Cette connexion vient du fait que tous deux sont des thèmes fortement remis en discussion. En parlant de la femme, la culture n’est pas vraiment claire sur ce qui lui appartient de façon spécifique : comment se définit la féminité et quels sont ses traits distinctifs. On met même parfois en doute le concept même de femme, en proposant un modèle d’être humain qui puisse se définir soi-même avec une liberté absolue, au-delà de toute identité sexuelle déterminée.
D’autre part, la vie consacrée aussi a subi une forte contestation. Comme le signale le document De nouvelles vocations pour une nouvelle Europe1, cette contestation naît in primis comme la manifestation d’une crise anthropologique profonde : « Ce jeu de contrastes se reflète inévitablement sur le plan de la conception du futur, qui est considéré — par les jeunes — dans une optique limitée à leurs propres vues, en fonction d'intérêts strictement personnels (la réalisation de soi). […] En d'autres termes, il s'agit d'une sensibilité et d'une mentalité qui risquent de donner naissance à une sorte de culture anti-vocationnelle. Ce qui revient à dire que dans une Europe complexe du point de vue culturel et privée de points de repère précis, semblable à un grand panthéon, le modèle anthropologique dominant semble être celui de l'“homme sans vocation” ».

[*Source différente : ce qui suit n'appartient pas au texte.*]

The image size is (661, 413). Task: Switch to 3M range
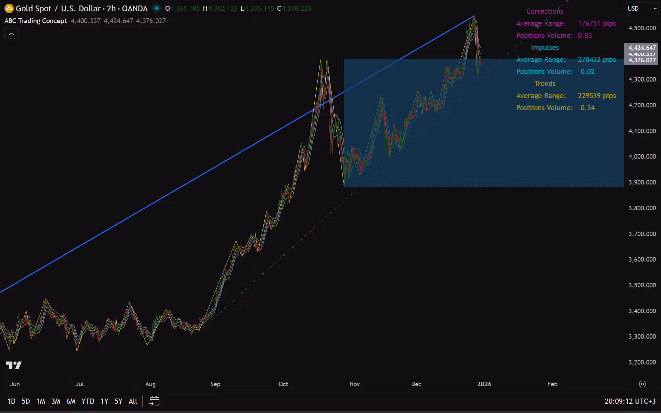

Soit la femme donc, que la vie consacrée sont les cibles d’attaques virulentes. Mais je crois qu’il y a un autre lien entre la femme et la vie consacrée. Ce lien tient en deux arguments : le premier est que pour les femmes consacrées, la féminité doit enrichir la consécration et la consécration doit enrichir la féminité. Le second est que pour le monde, le témoignage des femmes consacrées peu illuminer l’identité et la mission de la femme aujourd’hui.
La féminité vécue pleinement enrichit la consécration, parce que la vie consacrée ne peut jamais être une répression ou une négation de la propre identité sexuelle. Ceci n’a pas toujours été enseigné de façon claire : comme si la sexualité était quelque chose à réprimer, à cacher, ou bien évidente. Je crois que la répression ne peut provoquer que l’amertume.
Au contraire, une femme qui accepte et vit de façon intégrale sa propre corporéité, est prête à exprimer dans le silence de sa sexualité son choix et son appartenance à Dieu. Elle est consciente que le langage du corps est un langage d’amour, et que chacun de ses gestes, chacun de ses silences parle de cet amour. Elle vit les changements de son corps de femme et les rythmes de sa fécondité physique comme une oblation joyeuse, certaine que cette offerte silencieuse la rend féconde à un autre niveau. Elle se sent en quelque sorte “enceinte du monde”, générant des enfants avec son “oui” virginal, continuellement fécondée par l’Esprit dans son cœur et donc dans toutes les choses qu’elle fait, même les plus invisibles.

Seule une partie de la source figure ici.